When the ATO recognises you or your business as a compliance risk, you will get notified of a tax review. The purpose of a tax review is to determine if any compliance issues need to be examined further. A tax review is usually conducted over the phone or in the office to clarify a few things. You’ll get the chance to resolve any issues and avoid escalating the matter to a full tax audit.

If the compliance risk is found to be significant, the outcome of a tax review can lead to a full tax audit where the ATO will further scrutinise your tax affairs.

During a tax audit, detailed information about your income and business will be collected for intensive analysis.
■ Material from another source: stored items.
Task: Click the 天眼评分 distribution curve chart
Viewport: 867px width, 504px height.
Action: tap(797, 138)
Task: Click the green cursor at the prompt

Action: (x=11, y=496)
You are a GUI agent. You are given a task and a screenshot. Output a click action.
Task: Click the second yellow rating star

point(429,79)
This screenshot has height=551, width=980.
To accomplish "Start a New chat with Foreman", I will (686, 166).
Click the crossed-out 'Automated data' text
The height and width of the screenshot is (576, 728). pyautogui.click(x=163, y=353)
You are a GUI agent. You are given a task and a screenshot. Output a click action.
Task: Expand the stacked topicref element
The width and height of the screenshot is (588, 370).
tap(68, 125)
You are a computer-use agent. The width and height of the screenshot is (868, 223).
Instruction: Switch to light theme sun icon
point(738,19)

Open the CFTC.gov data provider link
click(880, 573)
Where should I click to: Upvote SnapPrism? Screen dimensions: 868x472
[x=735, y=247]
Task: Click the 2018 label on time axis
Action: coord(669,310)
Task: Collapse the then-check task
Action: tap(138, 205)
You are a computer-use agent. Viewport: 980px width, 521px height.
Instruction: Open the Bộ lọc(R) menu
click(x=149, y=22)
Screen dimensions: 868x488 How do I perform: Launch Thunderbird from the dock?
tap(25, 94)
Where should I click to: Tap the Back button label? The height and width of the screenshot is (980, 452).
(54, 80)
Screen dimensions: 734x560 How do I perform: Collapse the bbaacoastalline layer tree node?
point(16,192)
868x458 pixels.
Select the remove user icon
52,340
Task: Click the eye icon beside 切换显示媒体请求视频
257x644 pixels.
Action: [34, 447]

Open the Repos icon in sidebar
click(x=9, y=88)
Tax auditors may examine your records, processes, and interview key staff.

An audit is a time consuming process that can take anywhere between 3 to 18 months to complete. It disrupts business operations, and you could also face penalties for non-compliance. Even if the tax audit is for your business, expect to have your personal tax returns examined in the process.


What triggers a tax audit?


Below are some triggers that can increase the likelihood of being audited by the ATO:

  • Income mismatch. This will include things like capital gains, dividends, foreign income, and cash transactions. The ATO uses sophisticated data matching systems that can identify discrepancies in your income reporting. They also cross check your tax return against information provided by businesses and financial institutions you’ve transacted with.
  • Claiming for deductions you are not entitled to and poor record keeping. Deductions can only be claimed on work expenses. Excessive work-related deductions will raise concerns with the ATO. Ensure you keep good records to prove your expenses.
  • Inconsistency between your lifestyle and your reported income. The ATO can assess your assets and work out how much income you need to maintain your current lifestyle.
  • Not lodging your tax returns on time. You may be perceived as not taking compliance obligations seriously.
  • Being an outlier against your industry benchmark.
  • International transactions with tax havens.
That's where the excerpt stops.